Sunday 30th October 2005—All Saints and All Souls

The longer I live, the less I want what is traditionally the image of resurrection —

what I'm looking for is rest…
OR
Something which is new and unimaginable, light, joy, peace…

In the book Job, we hear his wish to go to Sheol (the place of the dead) as a way of avoiding ongoing suffering.

Sheol was, in the Old Testament, the underworld or the place of departed spirits. The word has two possible Hebrew derivations:

  1. From a word meaning "to ask" And so, a place of inquiry or scrutiny.
  2. From a word meaning "hollow" Giving rise to the idea of hell, the grave or a pit.

The idea of Sheol, which comes from Assyrian or Babylonian sources, indicates an undeveloped and shadowy belief in the future of life (some hundreds of years before Christ.)
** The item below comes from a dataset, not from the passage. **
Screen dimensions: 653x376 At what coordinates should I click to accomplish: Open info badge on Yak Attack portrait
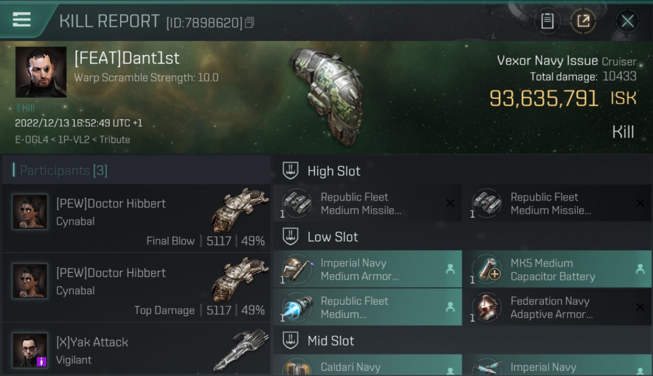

The beliefs developed into a more defined form amongst later Jews and we find Jesus in debate with the Saducees who did not believe in resurrection.
The Pharisees however, did believe in Resurrection and so Jesus, and later Paul, made much of it in their disputes with authority.

A couple of weeks ago, we omitted the story of Jesus' discussion with the Saducees — it was in amongst those stories of his debates in the Temple in Matthew chapter 22.

The Sadducees come to Jesus "saying there is no resurrection" and ask about a man who dies childless, then his brother marries the wife and so on, and so on, until she had been married by all seven brothers.

They ask Jesus, "In the resurrection then, whose wife will she be? For all of them had married her."

Jesus answer "You are wrong, because you know neither the scriptures nor the power of God. For in the resurrection they neither marry nor are given in marriage but are like angels in heaven." And as for the resurrection of the dead, have you not read what was said to you by God 'I am the God of Abraham, the God of Isaac, and the God of Jacob'?

He is God not of the dead, but of the living."

The exact nature of Resurrection is wonderfully mysterious but according to Jesus it is NOT a reconstitution of earthly life.

Its guarantee is in the ongoing life of God.

For Paul, our resurrection and the resurrection of the faithful, is sharing in the resurrection of Christ — putting off the old in favour of the new — until the final death and rising.

Very truly, I tell you, anyone who hears my word and believes in who sent me, has eternal life, and does not come under judgement, but has passed from death to life. In the observance of All Saints we reflect on the faith and life of those many whose lives, although quite ordinary, revealed the glory of god. In the observance of All Souls, we have the opportunity to reflect on the ordinary faithful folk in our own journey who showed the light of God to us.

Both, we believe, are part of God's eternal life — an eternal life we share as the communion of the faithful, bound up in the love of Christ and the grace of His Spirit. And so today we recall our unity with all God's people living and departed.